第15話  意見の衝突

「征服だぁ!? めんどくせぇこと言い出しやがるな」


「まぁ聞けよ。片っ端から征服していけばさ、おのずとオレたちをここに呼んだやつらにも会えるだろ?」


「んで? 征服した街の維持はどうすんだよ。二十五人しかいねぇんだぞ? 普通に考えて不可能だろうが。まさか雑魚を育てるだとか考えてんのか? どんだけ時間かける気なんだ? てめぇあほか? 一個一個調べて、いなかったら滅ぼしてくのが手っ取り早いだろうが」


 確かに、自分たちだけを優先するのなら、黒闇くろやみの言っている方法が一番だろう。

 しかしそれはあまりにも自分勝手な暴論だ。


「滅ぼすなんて選択肢があってたまるか! この世界の人だってオレたちと同じ人間だろ! だったらなるべく平和に解決するべきだ!」


「てめぇのそういう考えがオレはきれぇなんだよ! どうせクソみたいな人間ばっかだろうがよ! それによ、勝手にオレらを拉致ったのはこの世界のやつらだ! 文句を言われる筋合いはねぇよ!」


「お二人とも熱くなりすぎですわ。一旦落ち着きませんと話し合いになりませんわ」


 大海原おおうなばらがオレと黒闇の間に割って入り、必死に両腕を突き出している。

 表情を見るからに、かなり焦っている様子だ。


 超能力を持つクラスメイト同士が喧嘩しているのだから、当然だと言えば当然だが……。

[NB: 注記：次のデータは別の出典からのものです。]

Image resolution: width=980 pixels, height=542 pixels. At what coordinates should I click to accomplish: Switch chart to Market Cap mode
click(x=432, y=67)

「元から話し合いなんかになんねぇよ! こんな甘っちょろいやつといくら話し合っても無駄だ! オレはオレのやり方で行く」


 いくら大海原がなだめようと、聞く耳を持たない黒闇には何を言っても無駄だ。

 かと言ってオレが言葉で止められるかと問われれば、不可能だと答えるしかない。


「……それだけは絶対にさせない」


「あ?」


 クソな人間は確かに存在している。

 しかし、タルテのような善良な人だって存在しているのだ。

 それをオレはちゃんと知っている。

 この世界の人だって、むやみに傷つけたくはない。


 だからオレは……。


「黒闇……オレは……力ずくでもお前を止めるぞ」


「何を言い出すかと思えばよぉ。舐めてんのかてめぇは!」


 黒闇の体から、黒い靄が、圧倒的な力が、溢れ出す。


「てめぇのテレポートでオレに勝てるわけねぇだろうが!」


 確かにこの中で圧倒的な戦闘力を誇る黒闇に勝つのは難しいだろう。

 だからといって、簡単に引き下がるわけにはいかない。


 この世界の人のためにも……。


 そして、間違った道を歩もうとしている黒闇自身のためにも……。


 オレは意地でも止める。


「勝つか負けるかは、やってみないとわかんないだろ?」


「そういう余裕な態度がよぉ。いつもいつもむかつくんだよ!」


 大量の闇が、一気に噴出する。

 闇は、黒闇の怒りを含ませ、激しく揺らいだ。


 そして動く靄は黒闇を包み、持ち上げる。


「ぶっ潰してやる! こいや!」


 足元を支える靄は、黒闇を乗せて草原のほうへと素早く向かっていく。

 オレはその靄を追いかけるように、その場で飛びあがった。


「ああもう! なんでこうなるんですの!」


 大海原の声を背に受けながら、オレの視界は一気に切り替わる。


 上空へ。


 そして、次に草原へ。


 しっかりと着地して顔を上げると、遠くに黒い靄が見えた。

 まるで黒い雲のようだが、かなりのスピードでこちらに向かってきている。


 靄の上に立つ人物が見えるような距離になると、他にもちらほらと人物が見えた。

 人を掴んで空を飛ぶ者や、数人が流れる波紋にはじかれていたり、ものすごいスピードで草原を爆走する車椅子に乗る者、それに引きずられる者、その横で並走する液体や、普通に足で走る者、数人を乗せて落花生の殻で草原を滑る者、などなどさまざまな移動手段を用いて、こちらに向かってきている。


「ふぁ~」


 大きな欠伸とともに掴んでいた人物を離すのは、あおたん。

 あだ名のように聞こえるかもしれないが、飛渡とんど青丹あおたんという名前を呼び捨てにしているだけだ。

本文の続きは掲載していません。